++++ WORKING DATA
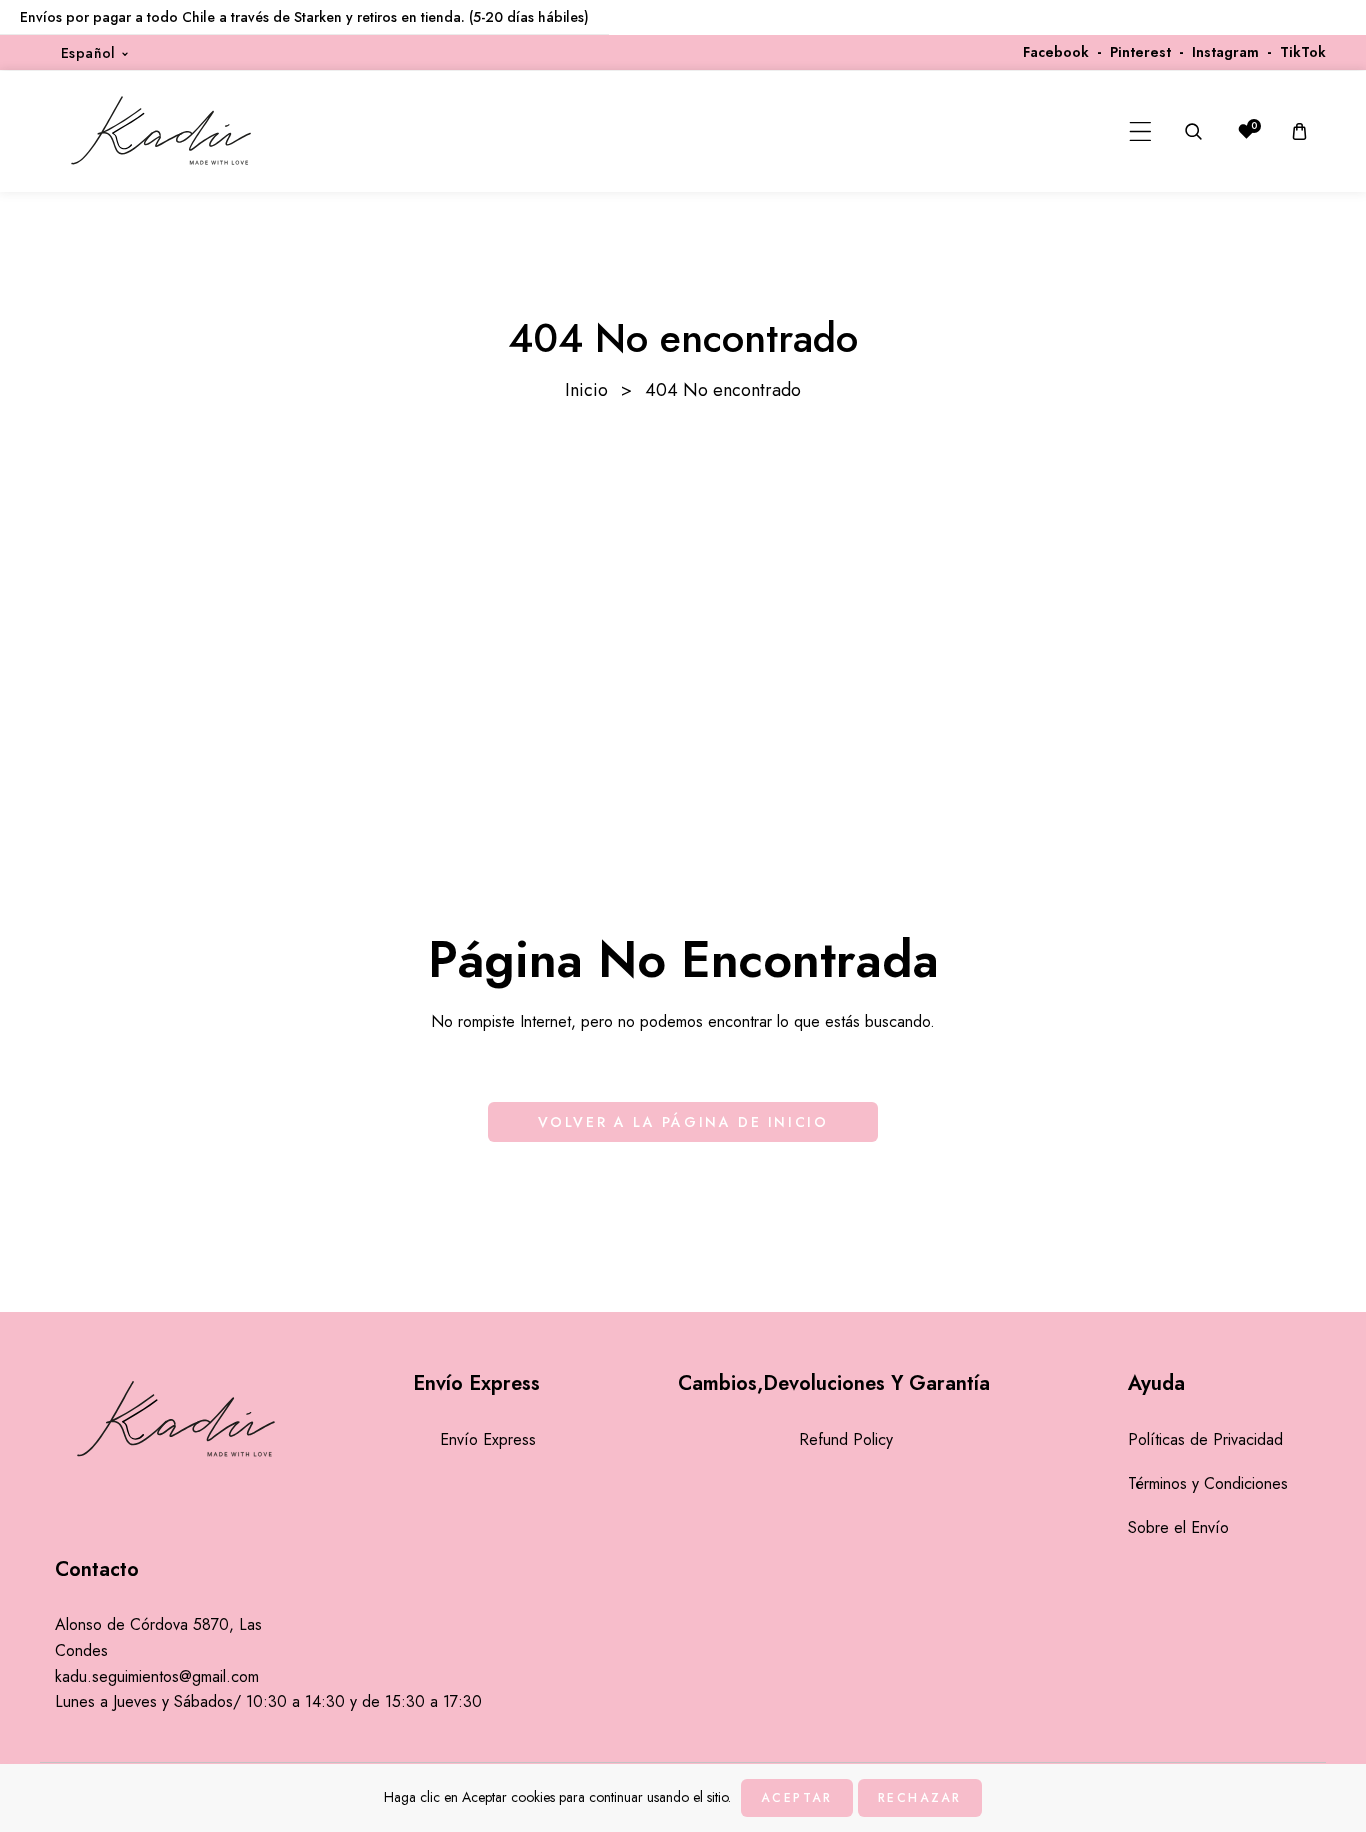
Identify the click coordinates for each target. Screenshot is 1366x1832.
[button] (1140, 131)
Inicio (586, 390)
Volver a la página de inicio (683, 1122)
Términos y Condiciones (1208, 1483)
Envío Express (488, 1439)
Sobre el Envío (1178, 1527)
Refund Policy (846, 1439)
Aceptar (796, 1798)
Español (88, 53)
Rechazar (920, 1798)
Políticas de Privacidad (1205, 1439)
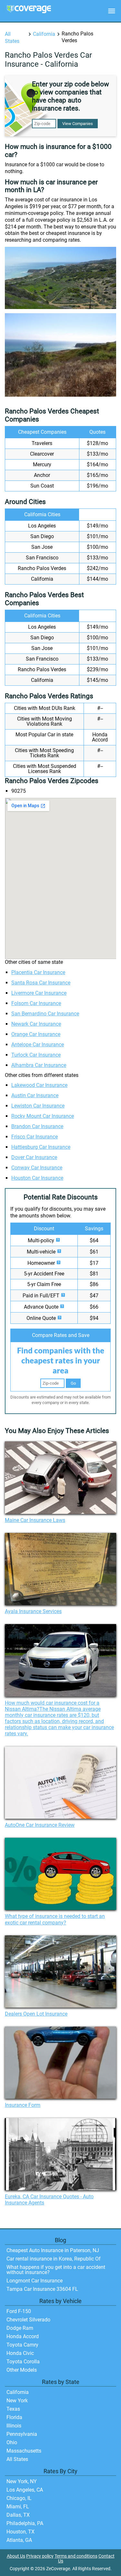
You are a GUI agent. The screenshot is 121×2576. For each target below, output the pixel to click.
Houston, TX (20, 2532)
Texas (13, 2409)
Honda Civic (20, 2353)
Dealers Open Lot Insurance (36, 2014)
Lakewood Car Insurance (39, 1085)
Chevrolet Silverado (28, 2320)
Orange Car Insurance (35, 1034)
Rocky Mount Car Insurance (42, 1116)
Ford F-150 (18, 2311)
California (44, 34)
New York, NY (21, 2481)
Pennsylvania (21, 2434)
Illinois (13, 2426)
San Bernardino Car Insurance (45, 1014)
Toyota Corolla (23, 2361)
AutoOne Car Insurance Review (40, 1825)
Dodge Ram (19, 2328)
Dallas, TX (18, 2515)
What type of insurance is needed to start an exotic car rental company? (55, 1919)
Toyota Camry (22, 2345)
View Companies (77, 123)
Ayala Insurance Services (33, 1611)
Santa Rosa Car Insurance (40, 983)
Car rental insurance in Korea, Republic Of (53, 2259)
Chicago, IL (19, 2498)
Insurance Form (22, 2105)
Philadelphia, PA (24, 2523)
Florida (14, 2417)
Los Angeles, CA (24, 2490)
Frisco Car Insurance (34, 1137)
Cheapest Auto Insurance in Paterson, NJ (52, 2250)
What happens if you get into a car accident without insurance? (55, 2269)
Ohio (11, 2442)
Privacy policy (40, 2556)
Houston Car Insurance (37, 1178)
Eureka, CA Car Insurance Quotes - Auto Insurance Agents (49, 2199)
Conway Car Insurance (36, 1168)
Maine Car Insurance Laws (35, 1520)
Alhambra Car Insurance (38, 1065)
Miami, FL (17, 2506)
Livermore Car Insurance (38, 993)
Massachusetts (23, 2451)
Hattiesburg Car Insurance (40, 1147)
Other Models (21, 2370)
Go (73, 1383)
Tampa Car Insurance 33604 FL (42, 2289)
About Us (16, 2556)
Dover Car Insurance (34, 1157)
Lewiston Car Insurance (38, 1106)
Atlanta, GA (19, 2540)
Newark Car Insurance (36, 1024)
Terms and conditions (76, 2556)
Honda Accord (22, 2336)
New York (17, 2400)
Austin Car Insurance (34, 1095)
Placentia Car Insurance (38, 972)
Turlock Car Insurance (36, 1055)
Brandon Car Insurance (37, 1126)
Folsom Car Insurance (36, 1003)
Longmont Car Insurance (34, 2281)
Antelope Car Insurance (37, 1044)
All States (17, 2459)
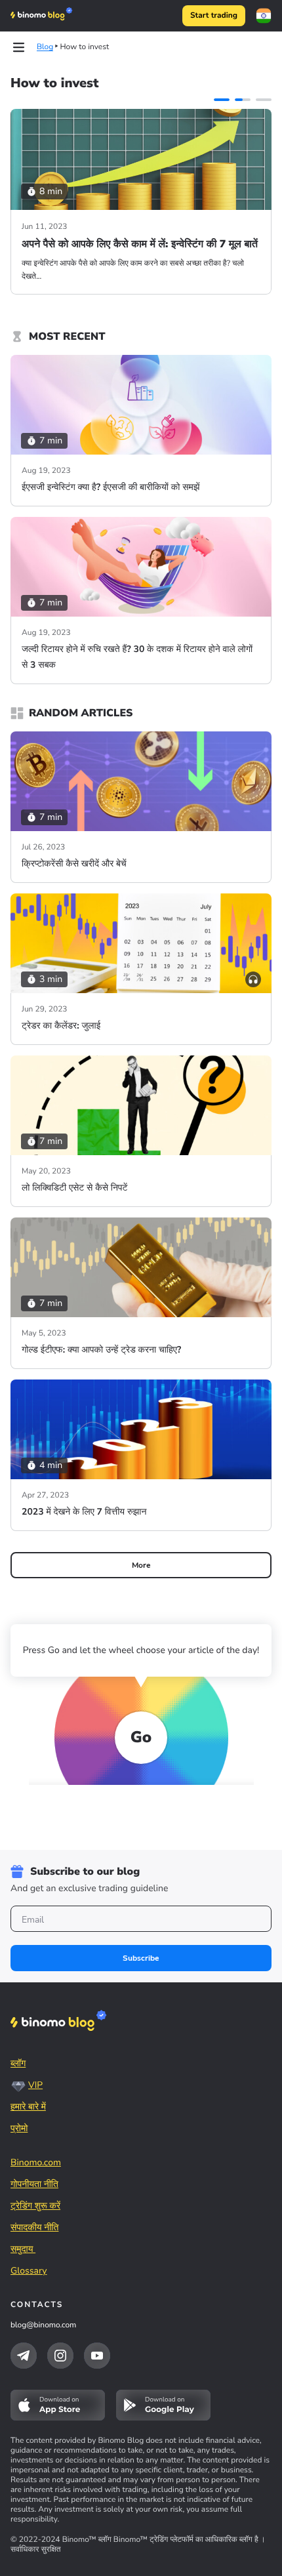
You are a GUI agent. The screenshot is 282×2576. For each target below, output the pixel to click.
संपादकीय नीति (34, 2227)
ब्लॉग (18, 2063)
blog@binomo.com (43, 2325)
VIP (35, 2085)
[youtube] (97, 2355)
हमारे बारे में (28, 2106)
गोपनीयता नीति (34, 2184)
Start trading (213, 15)
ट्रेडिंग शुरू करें (35, 2205)
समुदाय (22, 2249)
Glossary (28, 2270)
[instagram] (60, 2355)
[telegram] (23, 2355)
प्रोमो (19, 2128)
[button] (222, 99)
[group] (141, 202)
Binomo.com (35, 2162)
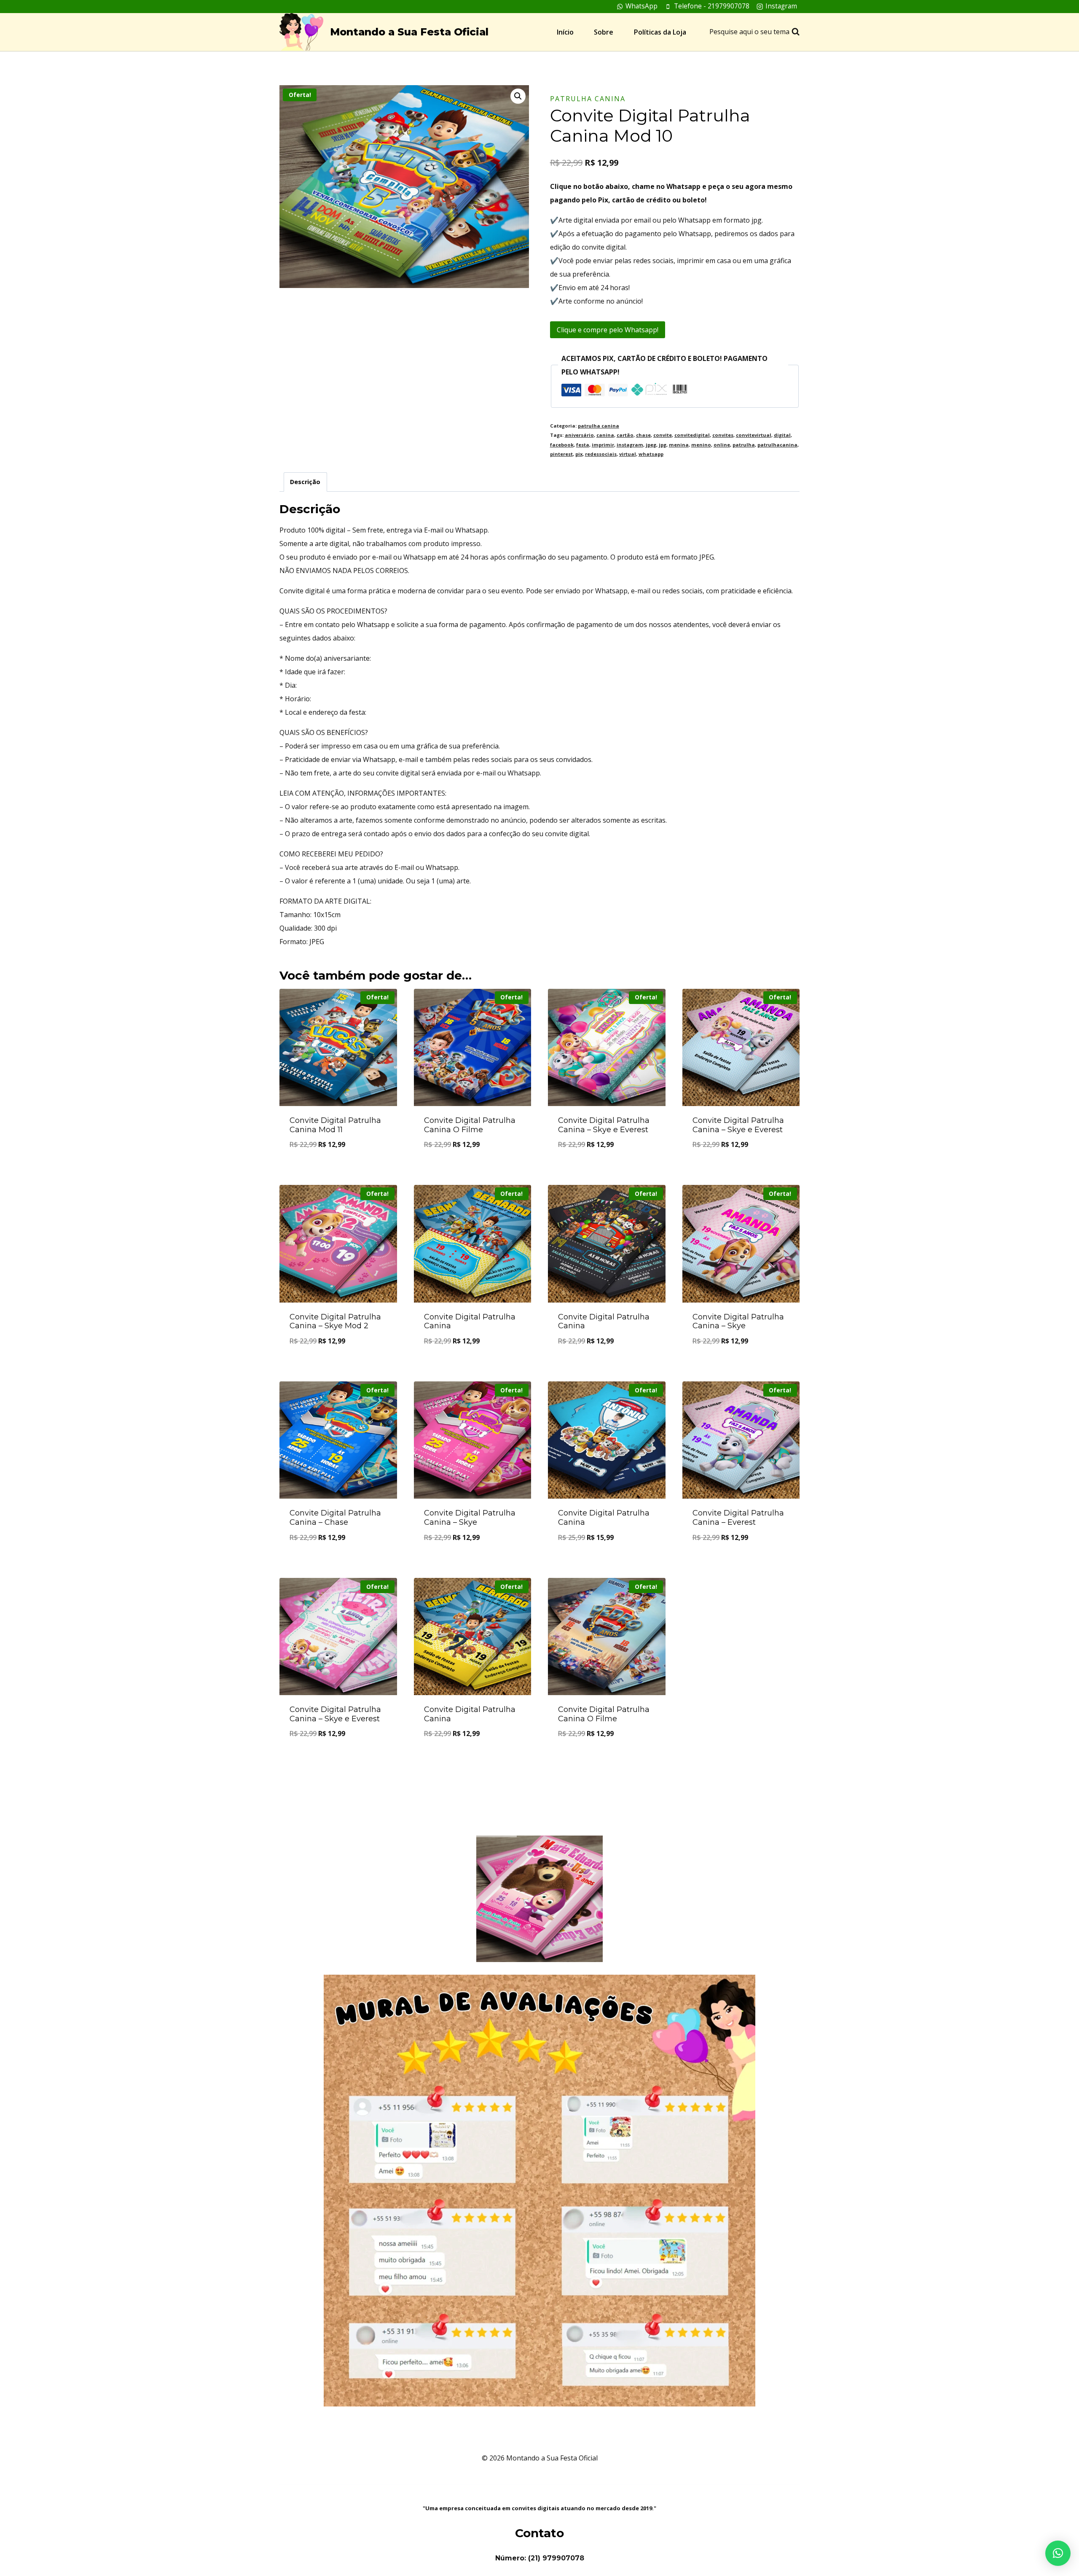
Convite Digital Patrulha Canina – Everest (738, 1517)
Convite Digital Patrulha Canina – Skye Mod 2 (335, 1321)
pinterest (561, 454)
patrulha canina (587, 98)
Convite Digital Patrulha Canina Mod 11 (335, 1125)
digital (782, 435)
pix (578, 454)
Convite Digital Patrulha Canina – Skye (738, 1321)
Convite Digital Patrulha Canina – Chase (335, 1517)
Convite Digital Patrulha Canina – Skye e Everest (604, 1125)
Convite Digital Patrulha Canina (469, 1321)
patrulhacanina (777, 444)
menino (701, 444)
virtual (627, 454)
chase (643, 435)
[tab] (305, 481)
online (722, 444)
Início (565, 32)
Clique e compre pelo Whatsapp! (607, 329)
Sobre (603, 32)
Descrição (305, 482)
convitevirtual (753, 435)
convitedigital (692, 435)
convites (722, 435)
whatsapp (651, 454)
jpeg (651, 444)
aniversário (579, 435)
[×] (1058, 2553)
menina (679, 444)
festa (582, 444)
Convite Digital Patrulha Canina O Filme (469, 1125)
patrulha (744, 444)
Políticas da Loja (660, 32)
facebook (562, 444)
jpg (662, 444)
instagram (630, 444)
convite (662, 435)
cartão (625, 435)
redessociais (601, 454)
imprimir (603, 444)
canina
++++++++
▶ **ACTIVITY**: Each line from the one containing "[tab] (305, 481)" through the end of the material must be returned exactly; no other line should appear.

▶ **RESPONSE**:
[tab] (305, 481)
online (722, 444)
Início (565, 32)
Clique e compre pelo Whatsapp! (607, 329)
Sobre (603, 32)
Descrição (305, 482)
convitevirtual (753, 435)
convitedigital (692, 435)
convites (722, 435)
whatsapp (651, 454)
jpeg (651, 444)
aniversário (579, 435)
[×] (1058, 2553)
menina (679, 444)
festa (582, 444)
Convite Digital Patrulha Canina O Filme (469, 1125)
patrulha (744, 444)
Políticas da Loja (660, 32)
facebook (562, 444)
jpg (662, 444)
instagram (630, 444)
convite (662, 435)
cartão (625, 435)
redessociais (601, 454)
imprimir (603, 444)
canina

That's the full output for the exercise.